Work order.
In the material below, find the line with "Click the Activation" and the line with "Screen dimensions: 1080x675", then output those two lines and every line between them, exactly.

Extracted information.
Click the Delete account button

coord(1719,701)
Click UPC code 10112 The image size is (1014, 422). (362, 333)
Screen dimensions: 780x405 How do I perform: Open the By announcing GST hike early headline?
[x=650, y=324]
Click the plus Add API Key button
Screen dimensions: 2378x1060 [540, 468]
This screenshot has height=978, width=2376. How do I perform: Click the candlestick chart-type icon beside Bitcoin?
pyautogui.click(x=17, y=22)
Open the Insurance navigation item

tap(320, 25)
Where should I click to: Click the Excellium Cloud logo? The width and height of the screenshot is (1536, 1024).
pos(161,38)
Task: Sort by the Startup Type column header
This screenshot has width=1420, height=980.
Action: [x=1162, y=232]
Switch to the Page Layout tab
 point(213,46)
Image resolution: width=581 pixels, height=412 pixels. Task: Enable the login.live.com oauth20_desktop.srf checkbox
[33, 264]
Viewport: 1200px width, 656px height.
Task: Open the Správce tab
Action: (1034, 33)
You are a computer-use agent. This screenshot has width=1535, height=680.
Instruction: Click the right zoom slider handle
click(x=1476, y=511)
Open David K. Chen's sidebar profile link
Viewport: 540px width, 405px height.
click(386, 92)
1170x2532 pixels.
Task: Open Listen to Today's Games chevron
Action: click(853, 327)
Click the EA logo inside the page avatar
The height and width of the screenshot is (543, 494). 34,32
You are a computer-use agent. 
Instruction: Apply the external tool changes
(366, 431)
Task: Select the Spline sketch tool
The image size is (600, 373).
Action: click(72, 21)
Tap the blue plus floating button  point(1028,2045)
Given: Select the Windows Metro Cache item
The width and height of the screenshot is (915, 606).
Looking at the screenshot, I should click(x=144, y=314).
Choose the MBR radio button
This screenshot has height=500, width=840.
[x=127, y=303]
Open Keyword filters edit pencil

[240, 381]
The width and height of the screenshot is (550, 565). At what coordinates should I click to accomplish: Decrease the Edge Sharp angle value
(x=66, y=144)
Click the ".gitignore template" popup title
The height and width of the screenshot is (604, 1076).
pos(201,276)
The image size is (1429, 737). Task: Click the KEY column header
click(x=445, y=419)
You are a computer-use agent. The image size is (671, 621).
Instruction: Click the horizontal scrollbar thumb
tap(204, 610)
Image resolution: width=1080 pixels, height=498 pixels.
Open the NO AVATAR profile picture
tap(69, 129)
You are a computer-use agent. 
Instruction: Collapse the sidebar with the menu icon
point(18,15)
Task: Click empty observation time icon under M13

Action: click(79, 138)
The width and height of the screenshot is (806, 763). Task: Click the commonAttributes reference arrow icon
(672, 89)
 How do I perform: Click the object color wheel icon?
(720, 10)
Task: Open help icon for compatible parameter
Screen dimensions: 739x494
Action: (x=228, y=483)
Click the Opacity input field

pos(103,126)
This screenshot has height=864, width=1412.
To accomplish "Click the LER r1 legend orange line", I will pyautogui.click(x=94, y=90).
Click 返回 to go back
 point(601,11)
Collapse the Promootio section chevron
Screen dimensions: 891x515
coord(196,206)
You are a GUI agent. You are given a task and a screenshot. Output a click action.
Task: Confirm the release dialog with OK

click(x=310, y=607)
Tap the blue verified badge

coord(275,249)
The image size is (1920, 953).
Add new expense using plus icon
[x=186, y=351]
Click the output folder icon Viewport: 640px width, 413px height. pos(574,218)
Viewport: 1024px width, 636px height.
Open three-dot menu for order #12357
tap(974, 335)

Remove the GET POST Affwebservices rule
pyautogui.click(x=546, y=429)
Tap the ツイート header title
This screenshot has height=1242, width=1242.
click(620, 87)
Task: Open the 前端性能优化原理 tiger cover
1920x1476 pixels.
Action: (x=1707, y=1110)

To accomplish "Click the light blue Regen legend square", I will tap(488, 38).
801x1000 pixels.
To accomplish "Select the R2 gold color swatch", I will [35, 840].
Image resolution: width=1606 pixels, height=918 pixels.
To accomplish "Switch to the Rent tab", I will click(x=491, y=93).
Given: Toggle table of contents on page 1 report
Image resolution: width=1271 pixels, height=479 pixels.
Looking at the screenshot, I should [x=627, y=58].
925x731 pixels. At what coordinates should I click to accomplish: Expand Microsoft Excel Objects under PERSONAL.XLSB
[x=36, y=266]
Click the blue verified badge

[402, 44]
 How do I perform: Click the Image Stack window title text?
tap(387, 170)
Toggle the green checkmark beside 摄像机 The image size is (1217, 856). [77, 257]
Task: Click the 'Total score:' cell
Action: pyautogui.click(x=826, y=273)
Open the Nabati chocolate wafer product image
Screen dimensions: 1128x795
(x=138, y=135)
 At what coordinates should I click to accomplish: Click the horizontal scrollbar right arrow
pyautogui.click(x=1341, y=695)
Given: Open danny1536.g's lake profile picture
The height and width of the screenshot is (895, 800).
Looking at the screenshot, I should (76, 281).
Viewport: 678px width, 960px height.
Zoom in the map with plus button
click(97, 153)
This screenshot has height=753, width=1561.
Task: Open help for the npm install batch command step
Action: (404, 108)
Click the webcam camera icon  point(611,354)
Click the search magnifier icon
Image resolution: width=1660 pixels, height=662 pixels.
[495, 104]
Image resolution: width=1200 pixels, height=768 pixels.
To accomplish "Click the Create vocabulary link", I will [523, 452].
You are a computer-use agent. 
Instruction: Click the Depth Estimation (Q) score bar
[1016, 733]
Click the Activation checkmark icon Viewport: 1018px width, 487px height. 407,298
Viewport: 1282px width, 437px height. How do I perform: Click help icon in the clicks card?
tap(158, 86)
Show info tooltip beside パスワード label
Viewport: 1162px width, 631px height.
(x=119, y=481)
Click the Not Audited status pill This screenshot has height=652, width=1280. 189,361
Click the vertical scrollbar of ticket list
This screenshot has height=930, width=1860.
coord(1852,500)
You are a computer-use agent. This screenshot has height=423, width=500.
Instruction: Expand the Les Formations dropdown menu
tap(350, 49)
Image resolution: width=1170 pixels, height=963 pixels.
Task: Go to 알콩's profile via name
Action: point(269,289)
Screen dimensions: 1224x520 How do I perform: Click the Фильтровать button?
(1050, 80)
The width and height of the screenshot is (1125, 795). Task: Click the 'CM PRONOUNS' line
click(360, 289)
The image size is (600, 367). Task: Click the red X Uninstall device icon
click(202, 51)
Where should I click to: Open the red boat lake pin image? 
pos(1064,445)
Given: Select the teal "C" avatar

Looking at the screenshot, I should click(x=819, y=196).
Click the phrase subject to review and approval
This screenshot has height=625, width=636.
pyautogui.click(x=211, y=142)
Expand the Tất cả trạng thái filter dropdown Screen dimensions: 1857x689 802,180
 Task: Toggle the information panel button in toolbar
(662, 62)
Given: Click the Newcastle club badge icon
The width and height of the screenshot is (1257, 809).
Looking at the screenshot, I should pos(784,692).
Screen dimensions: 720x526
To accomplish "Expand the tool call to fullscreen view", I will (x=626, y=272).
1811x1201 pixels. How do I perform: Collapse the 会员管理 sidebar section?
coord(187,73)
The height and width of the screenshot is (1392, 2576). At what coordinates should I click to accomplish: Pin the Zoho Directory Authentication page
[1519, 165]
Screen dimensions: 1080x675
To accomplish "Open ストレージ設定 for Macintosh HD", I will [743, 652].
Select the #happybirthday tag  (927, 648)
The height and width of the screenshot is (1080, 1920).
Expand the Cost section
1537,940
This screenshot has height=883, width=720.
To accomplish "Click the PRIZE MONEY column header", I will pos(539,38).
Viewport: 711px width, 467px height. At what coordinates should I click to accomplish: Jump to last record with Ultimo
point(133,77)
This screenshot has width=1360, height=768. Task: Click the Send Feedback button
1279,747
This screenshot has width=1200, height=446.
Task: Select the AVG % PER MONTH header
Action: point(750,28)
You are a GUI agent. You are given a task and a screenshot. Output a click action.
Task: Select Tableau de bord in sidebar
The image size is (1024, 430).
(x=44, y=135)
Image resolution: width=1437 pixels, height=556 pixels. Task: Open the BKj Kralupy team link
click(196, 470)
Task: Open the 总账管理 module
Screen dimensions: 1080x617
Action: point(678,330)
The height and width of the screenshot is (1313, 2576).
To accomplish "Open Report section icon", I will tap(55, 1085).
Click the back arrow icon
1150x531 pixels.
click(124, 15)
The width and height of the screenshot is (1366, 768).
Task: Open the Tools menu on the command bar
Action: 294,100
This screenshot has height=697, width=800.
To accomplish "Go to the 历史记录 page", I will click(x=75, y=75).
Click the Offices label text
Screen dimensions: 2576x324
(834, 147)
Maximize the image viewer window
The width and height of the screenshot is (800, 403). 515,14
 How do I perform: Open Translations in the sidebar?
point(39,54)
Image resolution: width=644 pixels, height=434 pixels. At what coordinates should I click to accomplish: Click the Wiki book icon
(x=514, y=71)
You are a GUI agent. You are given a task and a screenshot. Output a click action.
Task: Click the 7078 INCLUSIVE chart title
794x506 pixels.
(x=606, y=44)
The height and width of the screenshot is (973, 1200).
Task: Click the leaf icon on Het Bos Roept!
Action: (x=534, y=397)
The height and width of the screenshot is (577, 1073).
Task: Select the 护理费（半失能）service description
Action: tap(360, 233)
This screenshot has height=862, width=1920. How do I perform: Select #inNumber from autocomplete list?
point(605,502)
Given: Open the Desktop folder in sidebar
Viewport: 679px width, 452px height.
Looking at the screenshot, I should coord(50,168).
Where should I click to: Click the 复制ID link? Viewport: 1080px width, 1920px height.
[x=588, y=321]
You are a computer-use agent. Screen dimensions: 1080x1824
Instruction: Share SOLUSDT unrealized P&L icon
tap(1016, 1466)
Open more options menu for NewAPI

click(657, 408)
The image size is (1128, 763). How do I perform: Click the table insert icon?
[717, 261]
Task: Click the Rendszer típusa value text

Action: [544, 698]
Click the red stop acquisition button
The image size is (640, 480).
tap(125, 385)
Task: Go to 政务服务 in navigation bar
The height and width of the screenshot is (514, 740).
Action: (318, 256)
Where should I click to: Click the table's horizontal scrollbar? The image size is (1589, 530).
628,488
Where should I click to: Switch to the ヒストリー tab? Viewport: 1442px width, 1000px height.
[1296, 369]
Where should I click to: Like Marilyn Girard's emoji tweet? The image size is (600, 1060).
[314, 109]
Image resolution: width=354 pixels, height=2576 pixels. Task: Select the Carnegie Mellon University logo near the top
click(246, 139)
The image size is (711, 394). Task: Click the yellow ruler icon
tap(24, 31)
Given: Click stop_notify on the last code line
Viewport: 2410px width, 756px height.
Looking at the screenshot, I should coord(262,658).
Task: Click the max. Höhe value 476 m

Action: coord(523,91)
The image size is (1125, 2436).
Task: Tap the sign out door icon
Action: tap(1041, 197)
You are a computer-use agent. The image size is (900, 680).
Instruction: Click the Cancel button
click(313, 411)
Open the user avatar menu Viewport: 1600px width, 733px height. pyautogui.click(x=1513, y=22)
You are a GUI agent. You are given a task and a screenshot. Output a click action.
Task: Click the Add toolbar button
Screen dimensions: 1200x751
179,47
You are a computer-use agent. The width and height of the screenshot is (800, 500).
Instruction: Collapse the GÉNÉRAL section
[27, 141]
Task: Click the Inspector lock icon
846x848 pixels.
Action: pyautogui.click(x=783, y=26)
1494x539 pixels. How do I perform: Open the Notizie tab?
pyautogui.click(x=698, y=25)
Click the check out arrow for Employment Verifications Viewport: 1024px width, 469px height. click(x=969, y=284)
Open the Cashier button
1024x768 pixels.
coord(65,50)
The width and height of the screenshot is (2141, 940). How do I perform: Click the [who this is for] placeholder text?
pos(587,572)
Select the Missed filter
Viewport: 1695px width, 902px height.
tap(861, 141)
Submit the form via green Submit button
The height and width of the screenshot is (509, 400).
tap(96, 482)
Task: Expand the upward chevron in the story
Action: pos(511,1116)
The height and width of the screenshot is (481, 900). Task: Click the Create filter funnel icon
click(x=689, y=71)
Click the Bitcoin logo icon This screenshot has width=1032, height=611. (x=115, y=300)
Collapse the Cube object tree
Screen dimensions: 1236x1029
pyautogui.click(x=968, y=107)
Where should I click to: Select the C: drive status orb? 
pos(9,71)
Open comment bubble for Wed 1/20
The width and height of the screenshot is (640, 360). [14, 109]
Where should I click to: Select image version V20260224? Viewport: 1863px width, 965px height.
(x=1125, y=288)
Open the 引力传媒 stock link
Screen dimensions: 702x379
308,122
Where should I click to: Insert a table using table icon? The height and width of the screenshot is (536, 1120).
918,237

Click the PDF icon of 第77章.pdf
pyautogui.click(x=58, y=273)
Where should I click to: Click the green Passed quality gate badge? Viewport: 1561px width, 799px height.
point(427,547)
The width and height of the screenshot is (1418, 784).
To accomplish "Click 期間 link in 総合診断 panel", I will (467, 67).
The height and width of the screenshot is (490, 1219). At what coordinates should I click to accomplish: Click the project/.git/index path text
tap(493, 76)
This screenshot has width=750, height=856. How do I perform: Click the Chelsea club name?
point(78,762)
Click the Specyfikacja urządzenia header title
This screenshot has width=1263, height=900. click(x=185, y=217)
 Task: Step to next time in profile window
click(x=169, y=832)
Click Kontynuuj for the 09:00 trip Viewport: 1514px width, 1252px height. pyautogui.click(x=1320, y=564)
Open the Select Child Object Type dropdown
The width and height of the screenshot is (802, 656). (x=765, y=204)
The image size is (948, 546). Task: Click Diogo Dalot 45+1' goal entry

Reply to the task.
Click the Activation checkmark icon Viewport: 1018px width, 487px height. 407,298
Viewport: 1282px width, 437px height. How do I perform: Click help icon in the clicks card?
tap(158, 86)
Show info tooltip beside パスワード label
Viewport: 1162px width, 631px height.
(x=119, y=481)
Click the Not Audited status pill This screenshot has height=652, width=1280. 189,361
Click the vertical scrollbar of ticket list
This screenshot has height=930, width=1860.
coord(1852,500)
You are a computer-use agent. This screenshot has height=423, width=500.
Instruction: Expand the Les Formations dropdown menu
tap(350, 49)
Image resolution: width=1170 pixels, height=963 pixels.
Task: Go to 알콩's profile via name
Action: point(269,289)
Screen dimensions: 1224x520 How do I perform: Click the Фильтровать button?
(1050, 80)
The width and height of the screenshot is (1125, 795). Task: Click the 'CM PRONOUNS' line
click(360, 289)
The image size is (600, 367). Task: Click the red X Uninstall device icon
click(202, 51)
Where should I click to: Open the red boat lake pin image? 
pos(1064,445)
Given: Select the teal "C" avatar

Looking at the screenshot, I should click(x=819, y=196).
Click the phrase subject to review and approval
This screenshot has height=625, width=636.
pyautogui.click(x=211, y=142)
Expand the Tất cả trạng thái filter dropdown Screen dimensions: 1857x689 802,180
 Task: Toggle the information panel button in toolbar
(662, 62)
Given: Click the Newcastle club badge icon
The width and height of the screenshot is (1257, 809).
Looking at the screenshot, I should pos(784,692).
Screen dimensions: 720x526
To accomplish "Expand the tool call to fullscreen view", I will (x=626, y=272).
1811x1201 pixels. How do I perform: Collapse the 会员管理 sidebar section?
coord(187,73)
The height and width of the screenshot is (1392, 2576). At what coordinates should I click to accomplish: Pin the Zoho Directory Authentication page
[1519, 165]
Screen dimensions: 1080x675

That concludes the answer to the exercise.